Invariance: Small transformations strongly affect the first layer, while higher layers show greater stability, with minimal impact from translations and scalings. The network output remains stable under these transformations.
Occlusion: When an object is occluded, the probability of the correct class drops significantly, indicating that the model relies heavily on local structure within the image rather than broad scene context.

Model size adjustment: The authors also conducted an ablation study that revealed performance gains from increasing the size of the middle convolutional layers. Consequently, they modified layers 3, 4, and 5 to have 512, 1024, and 512 output channels, respectively.

An ensemble of 6 CNNs—five with the modified first layer and one incorporating both modifications—achieved the lowest error rate.

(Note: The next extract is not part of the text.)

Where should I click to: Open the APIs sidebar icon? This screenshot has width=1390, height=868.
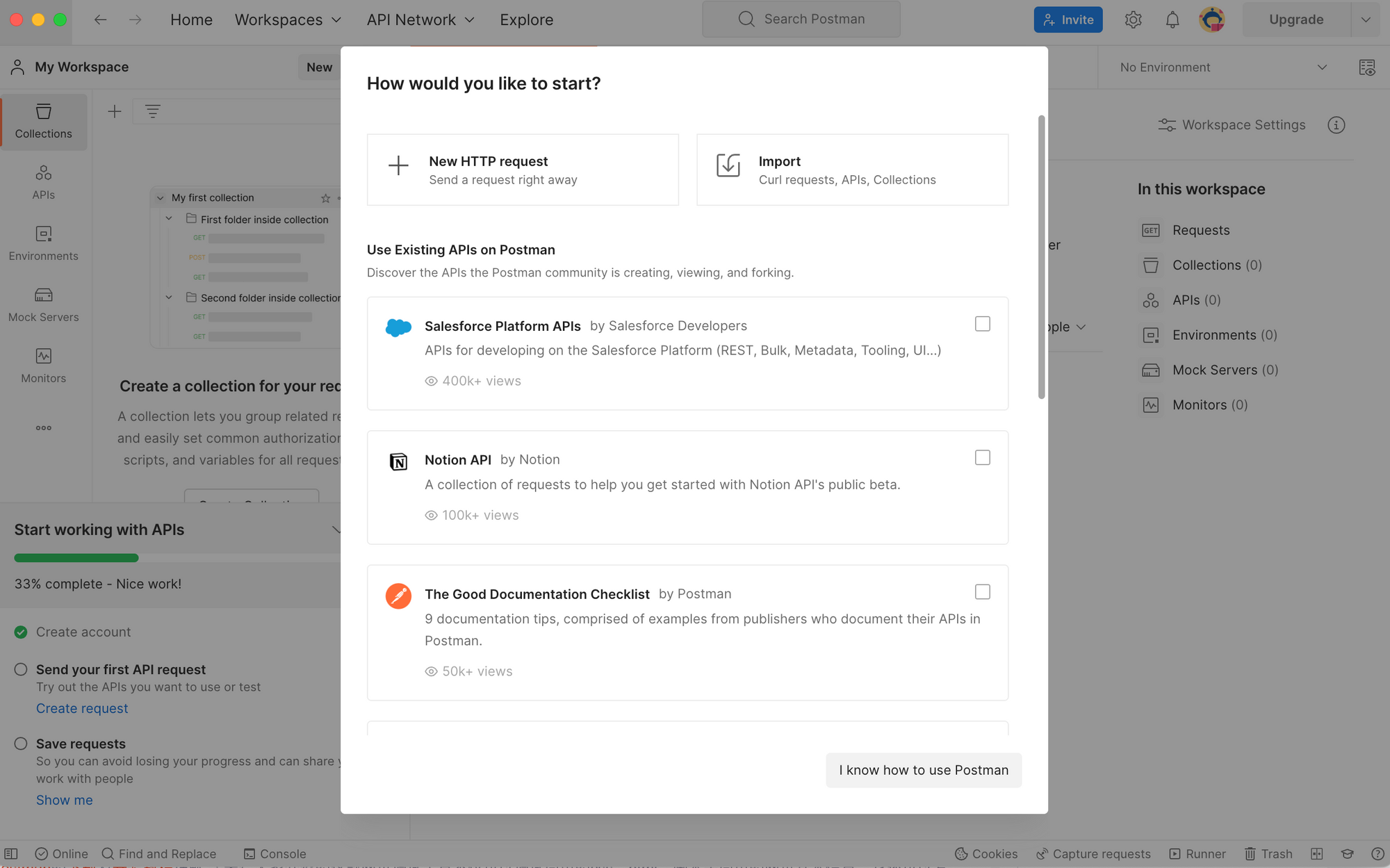tap(43, 181)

ImageNet 2012 classification error rates

AlexNet and ZFNet were designed in a somewhat ad-hoc manner, with an arbitrary number of convolution and pooling layers, and the configurations of each layer set by trial and error. This makes scaling them quite challenging.

VGGNet (2014)

In 2014, the second-place winner of the ImageNet challenge was VGGNet [3], developed by the Visual Geometry Group at Oxford. This architecture was one of the first to have a principled design that guided the overall configuration of the network, enabling the creation of deeper networks and achieving significant improvements over previous configurations.